SARAJEVO (Reuters) - Drivers across Bosnia blocked roads on Sunday in protest against rising fuel prices, warning of knock-on increases in prices for food and other goods, state television reported.
The one-hour blockade in the cities of Sarajevo, Banja Luka, Tuzla and Zenica, as well as a main regional road, had been organized on social networks, echoing similar action in neighboring Serbia in the past few days.
Kilometers-long columns of cars were formed on roads in central Bosnia, blocking drivers who were returning from weekend holidays.
Fuel prices were first increased in February after a rise in biofuel excise taxes but there have been two further increases, lifting the price of a liter of gasoline to 2.35 Bosnian marka (1.20 euros).

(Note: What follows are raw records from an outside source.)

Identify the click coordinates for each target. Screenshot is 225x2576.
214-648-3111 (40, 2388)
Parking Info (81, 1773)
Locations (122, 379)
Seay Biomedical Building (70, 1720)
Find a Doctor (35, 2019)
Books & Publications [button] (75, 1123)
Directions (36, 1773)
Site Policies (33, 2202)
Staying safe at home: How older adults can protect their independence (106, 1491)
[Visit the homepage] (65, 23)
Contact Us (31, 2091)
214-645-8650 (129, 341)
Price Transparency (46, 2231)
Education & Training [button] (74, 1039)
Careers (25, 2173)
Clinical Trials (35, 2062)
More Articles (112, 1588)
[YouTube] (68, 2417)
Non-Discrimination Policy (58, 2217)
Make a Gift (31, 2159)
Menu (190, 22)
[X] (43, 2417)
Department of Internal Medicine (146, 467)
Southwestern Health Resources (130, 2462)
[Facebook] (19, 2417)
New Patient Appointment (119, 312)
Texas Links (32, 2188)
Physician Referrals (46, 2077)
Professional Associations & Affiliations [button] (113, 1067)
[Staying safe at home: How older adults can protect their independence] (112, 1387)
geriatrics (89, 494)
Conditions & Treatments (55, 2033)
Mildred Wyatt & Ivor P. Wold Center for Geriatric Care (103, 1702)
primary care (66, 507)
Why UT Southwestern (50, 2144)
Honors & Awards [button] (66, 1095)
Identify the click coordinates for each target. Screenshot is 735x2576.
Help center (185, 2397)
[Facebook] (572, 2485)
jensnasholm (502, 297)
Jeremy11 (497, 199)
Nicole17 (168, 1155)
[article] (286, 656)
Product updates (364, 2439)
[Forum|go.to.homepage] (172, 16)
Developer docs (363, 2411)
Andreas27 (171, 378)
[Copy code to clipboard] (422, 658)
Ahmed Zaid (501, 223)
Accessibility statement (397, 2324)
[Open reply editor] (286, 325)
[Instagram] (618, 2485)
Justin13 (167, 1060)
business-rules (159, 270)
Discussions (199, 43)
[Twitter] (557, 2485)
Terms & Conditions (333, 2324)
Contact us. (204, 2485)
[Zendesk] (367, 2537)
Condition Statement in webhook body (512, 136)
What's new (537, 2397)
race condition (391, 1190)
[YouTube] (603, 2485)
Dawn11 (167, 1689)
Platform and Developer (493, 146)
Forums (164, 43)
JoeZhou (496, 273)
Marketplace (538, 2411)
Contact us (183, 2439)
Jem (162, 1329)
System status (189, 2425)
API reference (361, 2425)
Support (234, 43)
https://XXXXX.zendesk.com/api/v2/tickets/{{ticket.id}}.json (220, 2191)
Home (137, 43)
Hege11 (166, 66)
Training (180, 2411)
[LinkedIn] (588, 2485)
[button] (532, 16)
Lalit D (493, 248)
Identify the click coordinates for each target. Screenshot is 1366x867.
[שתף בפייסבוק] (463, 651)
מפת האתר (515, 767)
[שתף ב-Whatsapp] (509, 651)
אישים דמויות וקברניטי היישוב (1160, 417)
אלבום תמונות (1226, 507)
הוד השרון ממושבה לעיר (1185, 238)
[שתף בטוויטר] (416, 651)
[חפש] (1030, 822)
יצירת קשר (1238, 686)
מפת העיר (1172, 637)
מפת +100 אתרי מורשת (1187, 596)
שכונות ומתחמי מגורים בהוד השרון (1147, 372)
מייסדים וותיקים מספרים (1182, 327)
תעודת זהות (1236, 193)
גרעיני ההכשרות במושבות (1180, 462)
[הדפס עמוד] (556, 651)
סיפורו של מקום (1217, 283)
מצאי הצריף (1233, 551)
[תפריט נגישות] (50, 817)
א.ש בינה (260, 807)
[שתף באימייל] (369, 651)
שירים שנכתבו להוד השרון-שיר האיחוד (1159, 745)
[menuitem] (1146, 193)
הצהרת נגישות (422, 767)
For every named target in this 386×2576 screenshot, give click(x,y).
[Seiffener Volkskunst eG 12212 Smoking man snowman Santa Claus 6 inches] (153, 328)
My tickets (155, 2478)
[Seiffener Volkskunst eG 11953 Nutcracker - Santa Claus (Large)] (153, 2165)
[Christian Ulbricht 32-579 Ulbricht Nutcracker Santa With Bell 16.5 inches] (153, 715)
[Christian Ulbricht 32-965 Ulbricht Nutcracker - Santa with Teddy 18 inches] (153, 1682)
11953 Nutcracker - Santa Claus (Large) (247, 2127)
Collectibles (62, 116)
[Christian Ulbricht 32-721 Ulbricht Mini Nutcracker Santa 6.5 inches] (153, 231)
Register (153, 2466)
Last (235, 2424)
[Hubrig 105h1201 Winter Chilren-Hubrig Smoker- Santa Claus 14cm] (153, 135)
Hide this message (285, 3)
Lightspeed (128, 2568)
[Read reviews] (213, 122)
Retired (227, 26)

Drivers also blocked roads in major Serbian cities on Friday and Saturday, protesting against prices that have risen to 1.24 euros ($1.46) for a liter of gasoline and 1.30 euros for a liter of diesel.
Protesters said prices should be kept under 1 euro a liter in Bosnia and Serbia, where average monthly pay is about 400 euros.
Drivers in both countries have said they would continue daily protests.
Serbian President Aleksandar Vucic said on Sunday that the protests were politically motivated, and both countries’ governments blame the higher prices on global markets, where crude oil prices have been bolstered over the past year by a supply pact led by the Organization of the Petroleum Exporting Countries.
Bosnia and Serbia import most of their oil products.